28 Tex. Admin. Code § 22.27

Current through Reg. 49, No. 49; December 6, 2024
Section 22.27 - General Instructions
(a) A covered entity, including a group of covered entities or financial institutions that use a common privacy notice, may use the model form, at its option, to meet the content requirements of the privacy notice and opt out notice set out in § 22.10 and § 22.11 of this title (relating to Information to be Included in Privacy Notices and Form of Opt Out Notice to Consumers and Opt Out Methods).
(b) The model form is a standardized form, including page layout, content, format, style, pagination, and shading. Covered entities seeking to obtain legal safe harbor through use of the model form may modify it only as described in these instructions.
(c) Disclosure of certain information, such as assets, income, and information from a consumer reporting agency, may give rise to obligations under the Fair Credit Reporting Act (15 U.S.C. §§1681 - 1681x) (FCRA), for example, a requirement to permit a consumer to opt out of disclosures to affiliates or designation as a consumer reporting agency if disclosures are made to nonaffiliated third parties.
(d) The word "customer" may be replaced by the word "member" whenever it appears in the model form, as appropriate. A covered entity may replace the term "customer" with another appropriate term as provided under 28 TAC § 22.4(c) - (e).
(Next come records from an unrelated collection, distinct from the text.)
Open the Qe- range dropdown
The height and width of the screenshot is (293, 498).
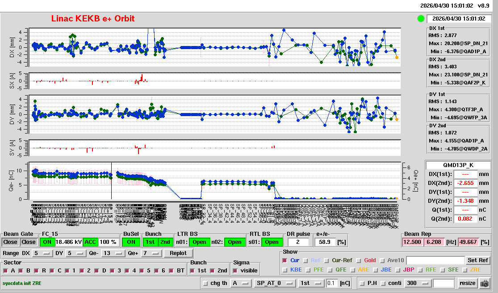click(x=112, y=253)
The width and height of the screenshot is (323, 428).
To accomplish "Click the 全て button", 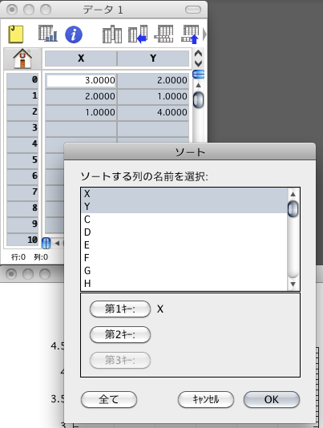I will click(x=109, y=400).
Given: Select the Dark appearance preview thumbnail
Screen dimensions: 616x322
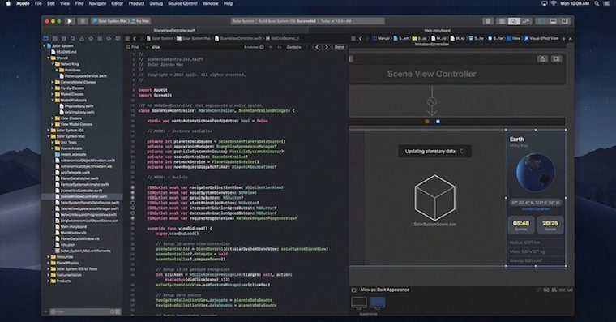Looking at the screenshot, I should pos(378,303).
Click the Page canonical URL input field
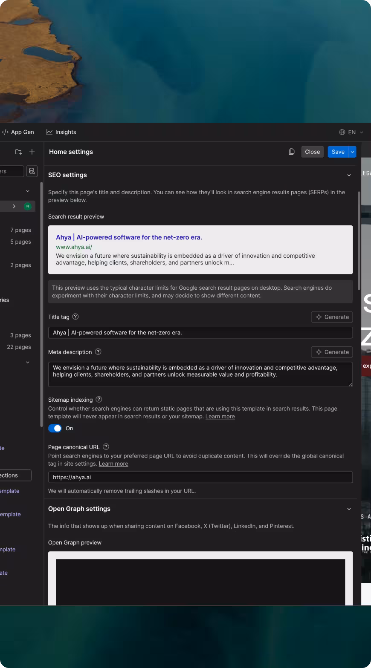 [200, 477]
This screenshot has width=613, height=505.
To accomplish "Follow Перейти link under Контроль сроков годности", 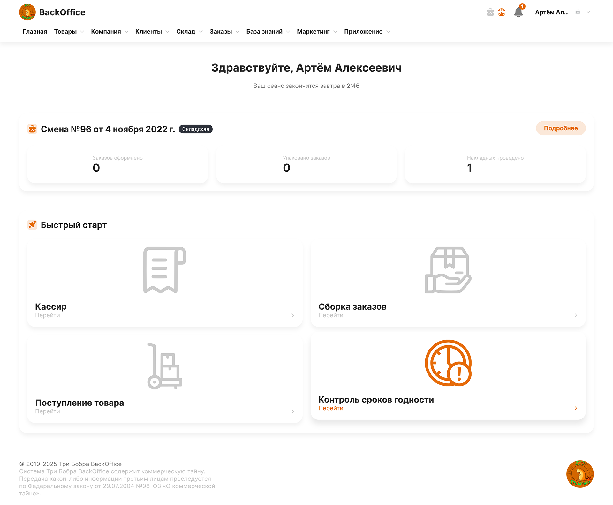I will click(331, 408).
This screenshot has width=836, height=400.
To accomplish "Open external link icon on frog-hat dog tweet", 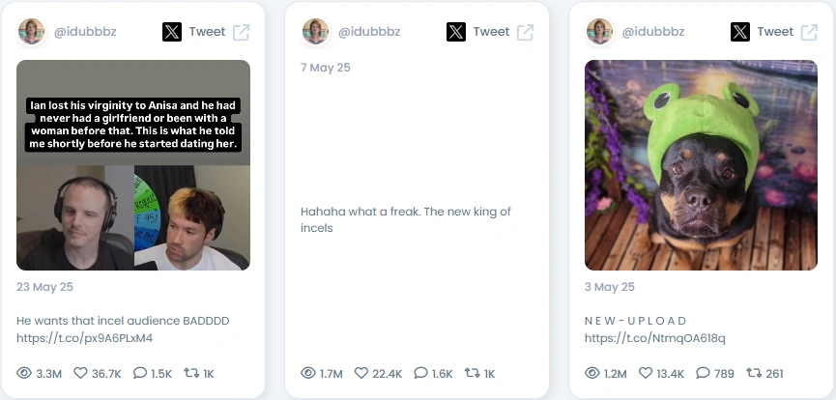I will pos(809,32).
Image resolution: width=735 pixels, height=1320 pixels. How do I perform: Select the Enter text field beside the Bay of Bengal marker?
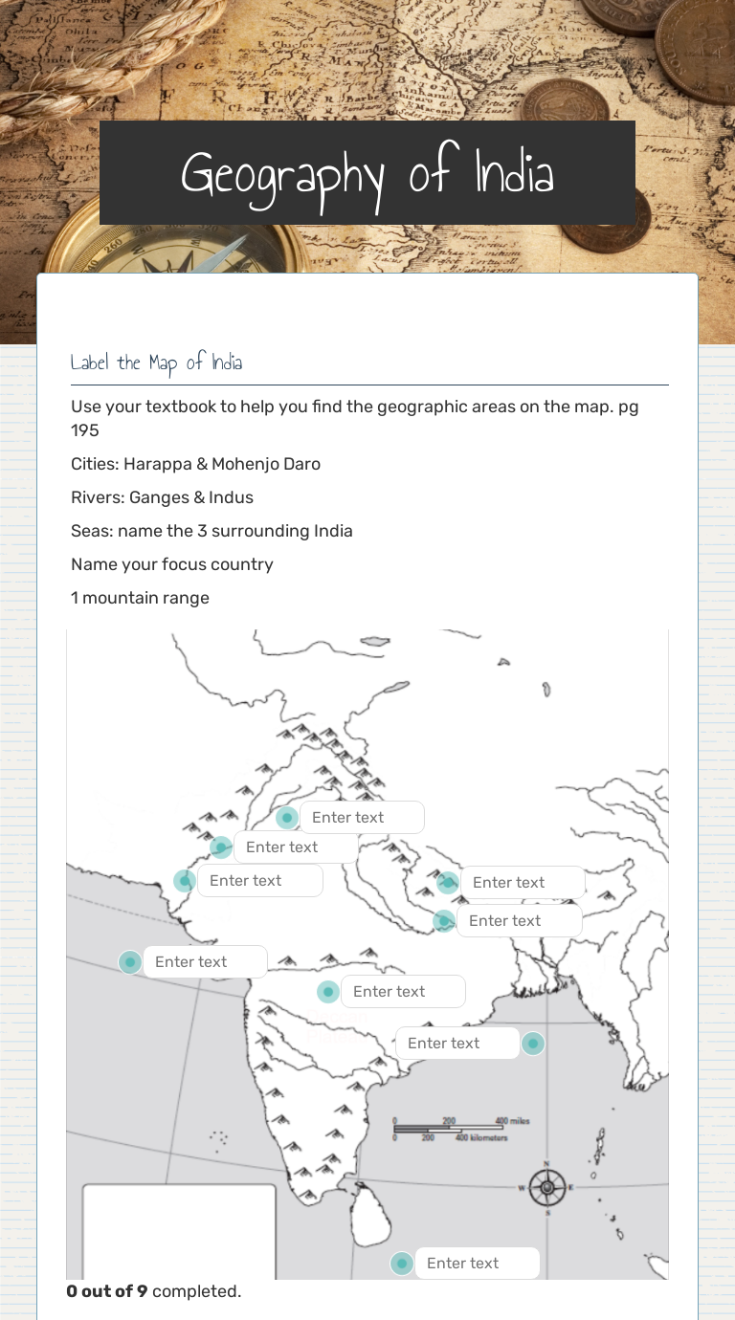pyautogui.click(x=457, y=1043)
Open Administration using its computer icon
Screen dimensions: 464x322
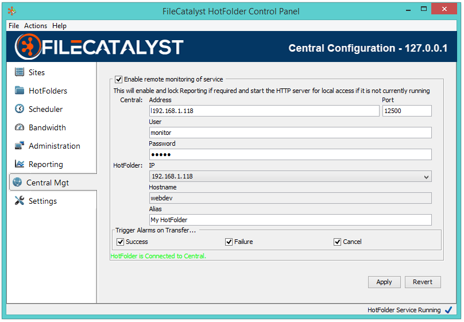[20, 146]
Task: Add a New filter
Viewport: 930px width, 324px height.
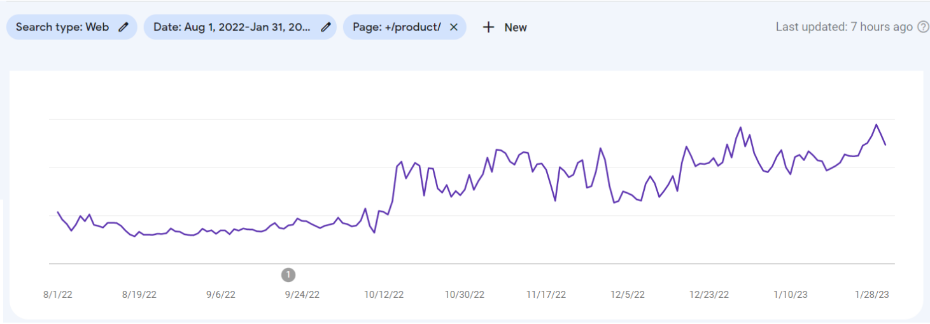Action: point(504,27)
(e) The model form consists of two pages, which may appear on both sides of a single sheet of paper, or may appear on two separate pages. Where a covered entity provides a long list of covered entities or financial institutions at the end of the model form in accord with the instructions in subsection (g)(3)(A)(i) of this section, or provides additional information in accord with the instructions in subsection (g)(3)(C) of this section, and the list or additional information exceeds the space available on page two of the model form, the list or additional information may extend to a third page.
(1) Page one contents. The first page consists of the following components:
(A) date last revised in the upper right-hand corner;
(B) title;
(C) key frame (Why?, What?, How?);
(D) disclosure table (Reasons we can share your personal information);
(E) "To limit our sharing" box, as needed, for the covered entity's opt out information;
(F) "Questions" box, for customer service contact information; and
(G) mail-in opt out form, as needed.
(2) Page two contents. The second page consists of the following components:
(A) heading (page 2);
(B) frequently asked questions("Who we are" and "What we do";
(C) definitions; and
(D) "Other important information" box, as needed.
(f) The format of the model privacy form may be modified only as described in paragraphs (1) - (5) of this subsection.
(1) Easily readable type font. Covered entities that use the model form must use an easily readable type font. While a number of factors together produce easily readable type font, covered entities must use a minimum of 10-point font, unless otherwise expressly permitted in these instructions, and sufficient spacing between the lines of type.
(2) Logo. A covered entity may include a corporate logo on any page of the notice, so long as it does not interfere with the readability of the model form or the space constraints of each page.
(3) Page size and orientation. Each page of the model form must appear on paper in portrait orientation, the size of which must meet the layout and minimum font size requirements.
(4) Color. The model form must appear on white or light color paper, for example, cream, with black or other contrasting ink color. Spot color may be used to achieve visual interest, so long as the color contrast is distinctive and the color does not detract from the readability of the model form. Logos may also appear in color.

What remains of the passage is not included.